U.N.’s Post-2015 Agenda Skips the Right to Water and Sanitation
Published on by Water Network Research, Official research team of The Water Network in Social
A U.N. working group mandated to formulate a set of Sustainable Development Goals (SDGs) for the post-2015 development agenda is being accused of bypassing water and sanitation as a basic human right: a right long affirmed in a General Assembly resolution adopted back in July 2010.
A letter of protest signed by 77 non-governmental organisations (NGOs), including Biofuel Watch, Blue Planet Project, Corporate Accountability International and End Water Poverty Coalition, says: "We are deeply disappointed to find the reference to the human right to water and sanitation has been removed from the Working Document" for the current session of Open Working Group (OPW), which began Monday.
The protest is being led and coordinated by the Mining Working Group, a coalition of NGOs which promotes human and environmental rights worldwide.
Meera Karunananthan of the Canada-based Blue Planet Project told IPS, "The United Nations must not commit to a development agenda that does not further human rights.
"We will be talking to member states to demand that they champion a human rights-based approach to the SDGs," she added.
Esmee Russell, international campaign coordinator for End Water Poverty, told IPS her organisation calls upon the OPW not to backtrack on history and to enshrine the human rights to water and sanitation as underpinning all water and sanitation SDG targets and indicators, as well as the SDG framework as a whole.
The NGO coalition is also making a strong push for a "stand-alone goal" for water and sanitation in the proposed SDGs (which did not achieve that singular status in the Millennium Development Goals ending 2015).

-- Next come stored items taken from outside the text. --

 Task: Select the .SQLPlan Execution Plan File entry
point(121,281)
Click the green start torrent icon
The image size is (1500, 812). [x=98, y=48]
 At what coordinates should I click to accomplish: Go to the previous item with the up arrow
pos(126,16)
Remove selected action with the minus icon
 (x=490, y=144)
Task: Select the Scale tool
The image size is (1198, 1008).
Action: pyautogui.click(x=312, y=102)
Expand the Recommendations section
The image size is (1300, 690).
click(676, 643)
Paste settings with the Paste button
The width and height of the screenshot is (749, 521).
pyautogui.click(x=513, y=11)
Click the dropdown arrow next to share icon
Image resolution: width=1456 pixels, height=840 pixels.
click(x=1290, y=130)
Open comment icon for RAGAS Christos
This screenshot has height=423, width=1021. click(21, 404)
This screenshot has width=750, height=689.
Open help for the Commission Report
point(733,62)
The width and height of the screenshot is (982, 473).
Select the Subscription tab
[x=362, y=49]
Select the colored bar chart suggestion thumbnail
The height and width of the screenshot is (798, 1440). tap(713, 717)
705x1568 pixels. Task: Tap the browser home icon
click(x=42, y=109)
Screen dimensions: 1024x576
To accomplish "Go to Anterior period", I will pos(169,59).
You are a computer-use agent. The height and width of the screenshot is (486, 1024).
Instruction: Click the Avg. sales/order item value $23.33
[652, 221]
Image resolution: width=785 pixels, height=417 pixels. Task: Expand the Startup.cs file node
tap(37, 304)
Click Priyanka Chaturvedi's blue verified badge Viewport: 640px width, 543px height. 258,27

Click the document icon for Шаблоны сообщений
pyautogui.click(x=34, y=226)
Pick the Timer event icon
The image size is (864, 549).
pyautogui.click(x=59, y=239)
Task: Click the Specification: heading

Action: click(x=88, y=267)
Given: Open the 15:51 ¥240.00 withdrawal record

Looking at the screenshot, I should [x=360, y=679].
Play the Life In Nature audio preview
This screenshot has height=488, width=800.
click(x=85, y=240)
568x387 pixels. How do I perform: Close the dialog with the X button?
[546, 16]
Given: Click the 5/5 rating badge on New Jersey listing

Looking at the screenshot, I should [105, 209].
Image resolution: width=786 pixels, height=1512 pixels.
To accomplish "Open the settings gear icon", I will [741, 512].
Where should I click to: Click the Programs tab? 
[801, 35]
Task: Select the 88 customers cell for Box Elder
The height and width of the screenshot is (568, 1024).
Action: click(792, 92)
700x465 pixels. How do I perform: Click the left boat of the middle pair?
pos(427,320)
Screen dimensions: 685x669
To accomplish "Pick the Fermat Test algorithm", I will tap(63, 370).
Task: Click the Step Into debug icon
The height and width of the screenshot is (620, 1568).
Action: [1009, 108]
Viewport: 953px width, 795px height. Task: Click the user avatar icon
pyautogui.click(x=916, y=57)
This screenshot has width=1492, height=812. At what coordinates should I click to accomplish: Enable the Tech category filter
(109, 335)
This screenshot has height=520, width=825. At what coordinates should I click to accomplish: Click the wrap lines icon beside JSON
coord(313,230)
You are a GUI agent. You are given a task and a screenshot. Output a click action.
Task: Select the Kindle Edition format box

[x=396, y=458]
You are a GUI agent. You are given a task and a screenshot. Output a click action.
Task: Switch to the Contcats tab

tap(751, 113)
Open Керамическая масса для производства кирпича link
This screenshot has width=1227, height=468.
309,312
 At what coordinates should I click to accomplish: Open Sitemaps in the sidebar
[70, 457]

Asked to identify any groups or countries opposed to this proposal, Russell said it is really positive to see that over 57 countries have already publicly shown their support for a stand-alone water and sanitation goal, and hopefully more countries will continue to do so.
"But our concern is that China, Indonesia and Kazakhstan stated in the Open Working Group's last 10th session that water and sanitation should be addressed through ‘access' rather than a ‘rights-based' approach," she said.
End Water Poverty believes that such an approach may ultimately fail many of those still in need of water and sanitation, she added.
Comprising a core group of some 30 member states representing various regional groups, the OPW has held 10 sessions since March 2013.
The current 11th negotiating sessions, May 5-9, will be followed by two more sessions in June and July - and perhaps continue into early next year.
The new SDGs are expected to be adopted at a summit meeting of world leaders in September 2015.
In its letter of protest addressed to U.N. ambassadors, the NGO coalition says it is crucial the SDG process guarantee the progressive realisation of the human right to water and sanitation now and for future generations.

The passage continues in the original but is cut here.